By H. Nelson Goodson
February 5, 2014
Milwaukee, WI - On Wednesday, Milwaukee Police Chief Edward A. Flynn confirmed during a press conference, that three suspects, including a woman have been arrested in connection with the January 27 stolen Stradivarius violin worth between $6 to $10 million. Two men ages, 36 and 41, and a woman, 32, were taken into custody on Monday morning after information and evidence, a Taser and Taser Probe connected one of the male suspects to the armed robbery. The suspect is known by police for a similar art theft in November 1995, when a small statue by Nicolas Africano was stolen from the Michael Lord Gallery at the Pfister Hotel. The suspect after four years later called the gallery owner to see, if he wanted to buy it back. The owner called police and the suspect was arrested.
Criminal charges are pending against the three local suspects, according to Flynn. G. B. Jones, acting FBI special agent-in-charge of the Milwaukee field office also said, that they have the suspects involved in the violin theft.
Police continue to look for the van used in the January robbery and the violin, which is still missing. A $100K reward is being offered for information leading to its recovery. Chief Flynn believes that the violin could still be in the Milwaukee area.
A warrant executed at Samantha Jone's residence, she told TMJ News 4 that her nephew, one of the suspects arrested was innocent. Police went through everything in the home and left it in a total mess, according to Jones.
The Stradivarius 1715 rare violin was reported stolen at a parking lot located at the Wisconsin Lutheran College. Police say that Frank Almond, the concertmaster of the Milwaukee Symphony Orchestra along with other members had just finished a performance and were walking to their car in the parking when the robbery occured. A suspect approached Almond and used a taser on him, it caused him to drop the violin. The suspect then picked up the violin and fled the scene in a mini van near by, which was driven by second suspect.
Several hours later, the violin case was found iat Washington Park, including an iPad, police say. The violin was the primary target, Chief Flynn said, during the press conference.
The violin is likely the most valuable single item ever stolen in the Milwaukee area, but the value is only appreciated by few collectors.
"It is important to note that this violin is valuable to a very small number of people in the world and is not something easily sold for what it is worth," according to police.

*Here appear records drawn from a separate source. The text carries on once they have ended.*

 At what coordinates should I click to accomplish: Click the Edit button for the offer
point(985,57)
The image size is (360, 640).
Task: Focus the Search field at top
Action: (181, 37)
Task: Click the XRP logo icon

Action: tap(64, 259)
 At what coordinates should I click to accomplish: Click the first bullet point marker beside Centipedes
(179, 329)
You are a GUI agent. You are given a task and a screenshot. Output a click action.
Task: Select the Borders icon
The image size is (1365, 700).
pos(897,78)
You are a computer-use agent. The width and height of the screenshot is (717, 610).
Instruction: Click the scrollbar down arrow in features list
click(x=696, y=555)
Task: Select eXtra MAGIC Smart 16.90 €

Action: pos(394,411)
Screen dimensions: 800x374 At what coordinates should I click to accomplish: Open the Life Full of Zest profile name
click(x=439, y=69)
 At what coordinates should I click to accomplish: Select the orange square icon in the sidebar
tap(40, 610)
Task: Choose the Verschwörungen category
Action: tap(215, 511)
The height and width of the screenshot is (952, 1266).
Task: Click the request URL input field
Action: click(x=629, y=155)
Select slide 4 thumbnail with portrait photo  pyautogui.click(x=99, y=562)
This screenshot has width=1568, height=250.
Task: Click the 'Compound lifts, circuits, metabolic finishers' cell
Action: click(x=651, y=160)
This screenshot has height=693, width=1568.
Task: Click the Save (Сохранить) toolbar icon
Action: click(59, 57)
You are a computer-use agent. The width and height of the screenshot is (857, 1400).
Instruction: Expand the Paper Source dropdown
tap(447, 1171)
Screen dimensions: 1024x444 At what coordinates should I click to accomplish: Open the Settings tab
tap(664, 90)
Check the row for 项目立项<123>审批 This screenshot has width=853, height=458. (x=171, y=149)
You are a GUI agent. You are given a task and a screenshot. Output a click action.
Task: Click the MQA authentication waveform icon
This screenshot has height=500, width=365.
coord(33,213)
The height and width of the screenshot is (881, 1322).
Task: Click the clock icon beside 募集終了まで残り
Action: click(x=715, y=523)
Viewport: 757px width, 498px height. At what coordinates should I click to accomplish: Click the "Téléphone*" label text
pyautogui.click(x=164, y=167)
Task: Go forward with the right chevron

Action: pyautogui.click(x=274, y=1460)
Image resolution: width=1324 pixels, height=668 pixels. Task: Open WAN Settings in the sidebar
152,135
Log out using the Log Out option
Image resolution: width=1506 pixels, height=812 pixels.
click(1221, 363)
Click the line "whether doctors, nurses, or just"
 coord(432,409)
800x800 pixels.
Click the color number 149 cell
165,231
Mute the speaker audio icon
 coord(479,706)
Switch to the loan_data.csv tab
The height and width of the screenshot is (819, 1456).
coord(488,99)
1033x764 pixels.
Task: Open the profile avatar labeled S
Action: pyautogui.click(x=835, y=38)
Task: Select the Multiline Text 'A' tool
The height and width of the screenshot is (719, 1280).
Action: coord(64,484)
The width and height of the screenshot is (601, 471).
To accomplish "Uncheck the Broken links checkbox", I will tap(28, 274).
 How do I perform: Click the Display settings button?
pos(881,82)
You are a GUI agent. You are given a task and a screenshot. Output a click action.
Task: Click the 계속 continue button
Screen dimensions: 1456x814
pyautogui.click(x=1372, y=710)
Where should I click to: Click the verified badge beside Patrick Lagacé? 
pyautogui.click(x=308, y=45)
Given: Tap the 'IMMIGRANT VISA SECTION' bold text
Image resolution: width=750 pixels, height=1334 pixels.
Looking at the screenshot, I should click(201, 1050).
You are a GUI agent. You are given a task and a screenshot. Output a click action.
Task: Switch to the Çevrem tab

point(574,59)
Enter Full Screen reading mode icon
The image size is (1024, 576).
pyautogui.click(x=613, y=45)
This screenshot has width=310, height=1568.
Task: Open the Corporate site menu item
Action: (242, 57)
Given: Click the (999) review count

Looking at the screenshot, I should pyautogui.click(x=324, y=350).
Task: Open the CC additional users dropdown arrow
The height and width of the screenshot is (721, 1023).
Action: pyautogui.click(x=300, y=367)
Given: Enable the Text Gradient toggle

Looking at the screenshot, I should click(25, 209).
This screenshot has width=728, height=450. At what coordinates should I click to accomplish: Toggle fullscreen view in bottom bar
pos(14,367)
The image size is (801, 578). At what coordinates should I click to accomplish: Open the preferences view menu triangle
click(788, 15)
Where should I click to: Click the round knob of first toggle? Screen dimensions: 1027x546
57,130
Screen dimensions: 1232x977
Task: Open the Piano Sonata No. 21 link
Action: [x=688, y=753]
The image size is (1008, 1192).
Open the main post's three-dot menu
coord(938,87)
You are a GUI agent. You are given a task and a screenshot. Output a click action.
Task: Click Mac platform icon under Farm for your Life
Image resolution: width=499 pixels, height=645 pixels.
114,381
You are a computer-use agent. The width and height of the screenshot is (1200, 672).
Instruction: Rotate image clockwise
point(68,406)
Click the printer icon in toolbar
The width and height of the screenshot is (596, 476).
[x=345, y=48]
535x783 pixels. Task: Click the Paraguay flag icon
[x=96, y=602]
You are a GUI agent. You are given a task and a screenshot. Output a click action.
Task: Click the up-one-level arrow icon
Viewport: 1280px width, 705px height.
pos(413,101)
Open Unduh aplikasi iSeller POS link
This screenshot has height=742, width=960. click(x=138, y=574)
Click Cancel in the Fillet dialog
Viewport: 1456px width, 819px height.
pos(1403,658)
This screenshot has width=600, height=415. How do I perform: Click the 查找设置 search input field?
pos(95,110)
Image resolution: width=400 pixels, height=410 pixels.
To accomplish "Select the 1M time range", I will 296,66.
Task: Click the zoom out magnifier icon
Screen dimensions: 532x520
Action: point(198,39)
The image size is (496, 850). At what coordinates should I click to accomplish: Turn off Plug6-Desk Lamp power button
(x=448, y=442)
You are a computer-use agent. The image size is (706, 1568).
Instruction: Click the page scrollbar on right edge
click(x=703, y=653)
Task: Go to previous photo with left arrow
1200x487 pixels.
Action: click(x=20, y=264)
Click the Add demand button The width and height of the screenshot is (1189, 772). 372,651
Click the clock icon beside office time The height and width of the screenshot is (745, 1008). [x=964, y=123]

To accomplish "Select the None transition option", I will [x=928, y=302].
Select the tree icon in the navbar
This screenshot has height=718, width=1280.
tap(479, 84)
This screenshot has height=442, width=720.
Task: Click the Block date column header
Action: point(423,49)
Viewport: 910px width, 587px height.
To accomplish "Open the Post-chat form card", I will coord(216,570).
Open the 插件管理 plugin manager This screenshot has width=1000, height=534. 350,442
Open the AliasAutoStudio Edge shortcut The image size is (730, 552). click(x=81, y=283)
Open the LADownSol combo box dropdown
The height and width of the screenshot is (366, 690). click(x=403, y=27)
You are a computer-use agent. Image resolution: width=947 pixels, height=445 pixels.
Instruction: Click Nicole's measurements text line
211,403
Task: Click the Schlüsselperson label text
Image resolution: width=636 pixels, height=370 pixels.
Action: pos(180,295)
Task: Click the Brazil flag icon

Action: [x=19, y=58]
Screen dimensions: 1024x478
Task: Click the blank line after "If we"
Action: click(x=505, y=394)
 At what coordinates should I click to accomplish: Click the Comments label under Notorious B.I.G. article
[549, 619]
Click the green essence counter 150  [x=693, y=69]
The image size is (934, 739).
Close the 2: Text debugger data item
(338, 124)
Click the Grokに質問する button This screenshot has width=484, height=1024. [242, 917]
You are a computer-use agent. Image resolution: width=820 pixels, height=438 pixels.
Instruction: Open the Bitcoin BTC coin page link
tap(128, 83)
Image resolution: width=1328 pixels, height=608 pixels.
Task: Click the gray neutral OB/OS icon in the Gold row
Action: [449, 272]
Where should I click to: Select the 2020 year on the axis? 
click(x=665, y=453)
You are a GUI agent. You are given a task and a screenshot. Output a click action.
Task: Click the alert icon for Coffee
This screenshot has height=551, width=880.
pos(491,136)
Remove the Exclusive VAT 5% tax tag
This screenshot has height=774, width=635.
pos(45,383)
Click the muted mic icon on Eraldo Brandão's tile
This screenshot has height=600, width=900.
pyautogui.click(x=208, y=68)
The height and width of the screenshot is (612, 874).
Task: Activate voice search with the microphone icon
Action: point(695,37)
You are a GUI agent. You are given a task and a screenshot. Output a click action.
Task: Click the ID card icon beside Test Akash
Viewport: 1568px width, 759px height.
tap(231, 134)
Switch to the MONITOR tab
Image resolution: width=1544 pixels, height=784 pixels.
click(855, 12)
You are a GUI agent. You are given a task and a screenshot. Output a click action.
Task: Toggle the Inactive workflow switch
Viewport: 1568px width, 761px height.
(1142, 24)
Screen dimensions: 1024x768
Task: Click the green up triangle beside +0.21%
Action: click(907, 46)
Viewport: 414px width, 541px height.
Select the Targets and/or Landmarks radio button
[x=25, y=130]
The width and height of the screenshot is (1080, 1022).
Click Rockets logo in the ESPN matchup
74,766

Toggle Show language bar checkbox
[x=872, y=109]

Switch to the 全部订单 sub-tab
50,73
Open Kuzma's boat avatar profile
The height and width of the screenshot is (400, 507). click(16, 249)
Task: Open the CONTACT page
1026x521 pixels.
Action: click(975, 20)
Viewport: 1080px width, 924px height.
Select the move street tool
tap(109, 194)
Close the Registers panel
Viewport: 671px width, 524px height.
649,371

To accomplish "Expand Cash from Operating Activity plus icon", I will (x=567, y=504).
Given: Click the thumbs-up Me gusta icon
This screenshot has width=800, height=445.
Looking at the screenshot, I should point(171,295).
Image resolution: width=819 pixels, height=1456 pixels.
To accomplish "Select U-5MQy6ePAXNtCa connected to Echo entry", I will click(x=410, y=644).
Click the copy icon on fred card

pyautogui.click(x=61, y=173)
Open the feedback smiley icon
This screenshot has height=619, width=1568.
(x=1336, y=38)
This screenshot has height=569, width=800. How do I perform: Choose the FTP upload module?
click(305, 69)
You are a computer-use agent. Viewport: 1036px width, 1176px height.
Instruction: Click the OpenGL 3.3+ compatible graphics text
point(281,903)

A Federal Bureau of Investigation Art Crimes Team from the Virginia headquarters continues to work with Milwaukee police in their investigation and recovery of the violin.
The violin has been entered into the international art theft database. The FBI team works with Interpol to connect with international art dealers who are able to help locate stolen items throughout international markets, police reported.
Interpol has been notified of the stolen violin.